What is required:
Please give nothing except the number of lines in the records below that include the word "button".

Task data: Begin

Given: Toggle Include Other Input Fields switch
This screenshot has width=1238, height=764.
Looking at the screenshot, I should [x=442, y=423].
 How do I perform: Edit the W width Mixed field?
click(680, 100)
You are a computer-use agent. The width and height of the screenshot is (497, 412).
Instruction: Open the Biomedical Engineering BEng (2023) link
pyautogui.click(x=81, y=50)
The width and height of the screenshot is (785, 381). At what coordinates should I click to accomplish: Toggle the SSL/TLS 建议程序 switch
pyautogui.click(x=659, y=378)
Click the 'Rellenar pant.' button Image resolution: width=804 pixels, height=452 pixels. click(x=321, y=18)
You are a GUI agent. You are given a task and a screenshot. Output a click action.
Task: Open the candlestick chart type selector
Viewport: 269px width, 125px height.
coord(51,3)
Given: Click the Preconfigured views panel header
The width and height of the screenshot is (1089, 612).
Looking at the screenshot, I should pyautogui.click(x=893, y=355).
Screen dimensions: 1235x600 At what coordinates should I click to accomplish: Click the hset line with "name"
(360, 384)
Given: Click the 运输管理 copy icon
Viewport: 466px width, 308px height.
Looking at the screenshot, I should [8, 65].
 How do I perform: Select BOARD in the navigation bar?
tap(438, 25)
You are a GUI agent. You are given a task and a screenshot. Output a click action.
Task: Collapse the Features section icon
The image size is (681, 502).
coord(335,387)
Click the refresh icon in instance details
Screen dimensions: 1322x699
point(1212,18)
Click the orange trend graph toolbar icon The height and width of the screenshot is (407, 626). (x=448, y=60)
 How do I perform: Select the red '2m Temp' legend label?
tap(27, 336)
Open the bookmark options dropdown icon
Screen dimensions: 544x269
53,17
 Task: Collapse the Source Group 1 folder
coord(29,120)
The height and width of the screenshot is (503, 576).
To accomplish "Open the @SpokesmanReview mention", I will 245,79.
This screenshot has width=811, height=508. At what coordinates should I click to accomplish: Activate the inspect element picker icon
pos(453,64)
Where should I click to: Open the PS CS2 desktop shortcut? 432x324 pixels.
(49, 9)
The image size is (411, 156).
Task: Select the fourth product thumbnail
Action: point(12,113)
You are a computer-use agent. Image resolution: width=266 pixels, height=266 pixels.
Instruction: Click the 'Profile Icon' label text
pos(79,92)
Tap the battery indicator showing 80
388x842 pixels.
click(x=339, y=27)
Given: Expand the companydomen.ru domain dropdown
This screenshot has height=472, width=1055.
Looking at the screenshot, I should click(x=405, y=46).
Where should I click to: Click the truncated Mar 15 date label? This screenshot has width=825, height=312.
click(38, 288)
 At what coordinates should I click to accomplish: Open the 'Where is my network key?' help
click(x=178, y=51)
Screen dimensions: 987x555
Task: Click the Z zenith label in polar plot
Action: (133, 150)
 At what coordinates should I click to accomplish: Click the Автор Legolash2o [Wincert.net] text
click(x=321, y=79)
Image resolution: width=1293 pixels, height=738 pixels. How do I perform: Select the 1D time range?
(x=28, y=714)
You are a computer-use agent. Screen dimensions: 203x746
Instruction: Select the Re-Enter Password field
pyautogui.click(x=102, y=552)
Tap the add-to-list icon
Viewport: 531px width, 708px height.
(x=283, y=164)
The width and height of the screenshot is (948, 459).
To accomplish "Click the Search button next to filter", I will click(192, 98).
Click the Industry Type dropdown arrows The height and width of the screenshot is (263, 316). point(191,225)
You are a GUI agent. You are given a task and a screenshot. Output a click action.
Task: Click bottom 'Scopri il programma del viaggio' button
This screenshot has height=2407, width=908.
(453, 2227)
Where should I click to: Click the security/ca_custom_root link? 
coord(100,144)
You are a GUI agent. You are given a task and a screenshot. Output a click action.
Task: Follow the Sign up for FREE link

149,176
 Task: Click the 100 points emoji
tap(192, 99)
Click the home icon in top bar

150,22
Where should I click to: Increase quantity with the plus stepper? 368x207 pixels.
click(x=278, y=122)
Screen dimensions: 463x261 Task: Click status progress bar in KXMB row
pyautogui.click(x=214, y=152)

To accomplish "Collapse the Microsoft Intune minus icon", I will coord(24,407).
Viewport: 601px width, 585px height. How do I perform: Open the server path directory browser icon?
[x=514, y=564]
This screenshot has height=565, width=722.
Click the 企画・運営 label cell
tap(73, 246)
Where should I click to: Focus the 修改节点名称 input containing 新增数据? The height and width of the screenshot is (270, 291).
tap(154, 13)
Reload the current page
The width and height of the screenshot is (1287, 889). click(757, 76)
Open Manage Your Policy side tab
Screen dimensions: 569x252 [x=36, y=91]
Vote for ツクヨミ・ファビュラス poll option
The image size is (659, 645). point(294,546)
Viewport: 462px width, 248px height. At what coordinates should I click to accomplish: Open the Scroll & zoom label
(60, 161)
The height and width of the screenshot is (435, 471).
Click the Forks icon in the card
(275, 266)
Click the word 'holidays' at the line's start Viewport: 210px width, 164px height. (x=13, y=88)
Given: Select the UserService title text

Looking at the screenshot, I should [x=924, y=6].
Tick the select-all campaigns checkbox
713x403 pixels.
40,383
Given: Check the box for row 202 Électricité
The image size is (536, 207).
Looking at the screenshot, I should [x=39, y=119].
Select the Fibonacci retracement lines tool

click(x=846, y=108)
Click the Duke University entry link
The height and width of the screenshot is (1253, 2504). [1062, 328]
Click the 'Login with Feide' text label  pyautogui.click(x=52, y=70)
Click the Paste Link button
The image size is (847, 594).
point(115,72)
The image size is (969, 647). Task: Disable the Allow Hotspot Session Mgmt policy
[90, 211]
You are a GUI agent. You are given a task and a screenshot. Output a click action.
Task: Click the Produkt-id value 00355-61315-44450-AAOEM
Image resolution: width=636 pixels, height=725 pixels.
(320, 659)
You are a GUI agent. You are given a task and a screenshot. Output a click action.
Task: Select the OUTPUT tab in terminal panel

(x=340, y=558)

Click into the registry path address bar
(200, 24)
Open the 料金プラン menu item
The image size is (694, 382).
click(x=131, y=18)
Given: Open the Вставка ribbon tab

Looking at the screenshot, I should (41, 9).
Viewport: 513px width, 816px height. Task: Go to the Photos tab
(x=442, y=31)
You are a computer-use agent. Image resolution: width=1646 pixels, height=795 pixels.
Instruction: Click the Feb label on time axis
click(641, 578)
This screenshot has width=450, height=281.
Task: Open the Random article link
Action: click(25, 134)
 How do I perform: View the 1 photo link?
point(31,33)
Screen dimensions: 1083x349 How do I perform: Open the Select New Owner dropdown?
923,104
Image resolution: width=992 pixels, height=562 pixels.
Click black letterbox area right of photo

Task data: End

Problem solution:
4